Notch/γ-secretase inhibition turns proliferative cells in intestinal crypts and adenomas into goblet cells

Abstract

Notch genes encode a range of membrane receptors that regulate cell-fate decisions by influencing communication between adjacent cells. Two groups now report the involvement of Notch signals in controlling the fate of intestinal epithelial tissue. In addition, blockade of the Notch pathway with the γ-secretase inhibitor DBZ halted growth of adenomas (polyps) in the small intestine and colon. Various γ-secretase inhibitors are being developed for the treatment of Alzheimer's disease; this new work suggests that they might also be used to treat colorectal cancers. The self-renewing epithelium of the small intestine is ordered into stem/progenitor crypt compartments and differentiated villus compartments. Recent evidence indicates that the Wnt cascade is the dominant force in controlling cell fate along the crypt–villus axis1. Here we show a rapid, massive conversion of proliferative crypt cells into post-mitotic goblet cells after conditional removal of the common Notch pathway transcription factor CSL/RBP-J (ref. 2). We obtained a similar phenotype by blocking the Notch cascade with a γ-secretase inhibitor.

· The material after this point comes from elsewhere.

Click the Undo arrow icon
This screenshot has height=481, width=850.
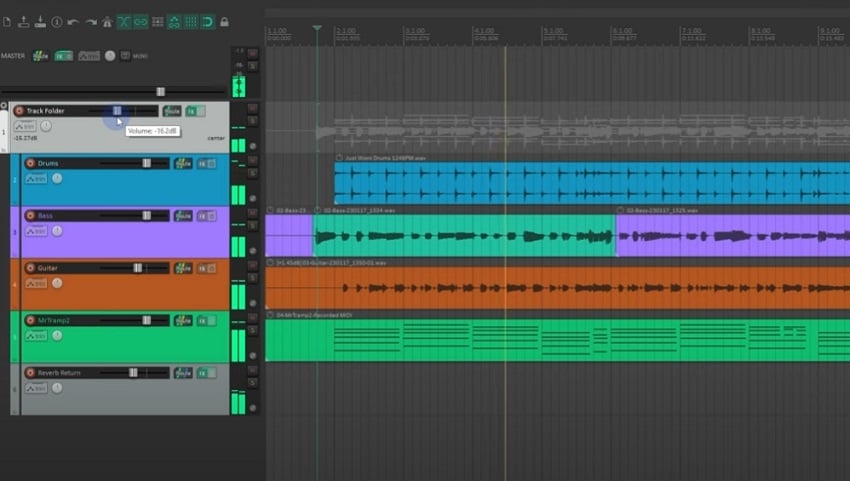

The inhibitor also induced goblet cell differentiation in adenomas in mice carrying a mutation of the Apc tumour suppressor gene. Thus, maintenance of undifferentiated, proliferative cells in crypts and adenomas requires the concerted activation of the Notch and Wnt cascades. Our data indicate that γ-secretase inhibitors, developed for Alzheimer's disease, might be of therapeutic benefit in colorectal neoplastic disease.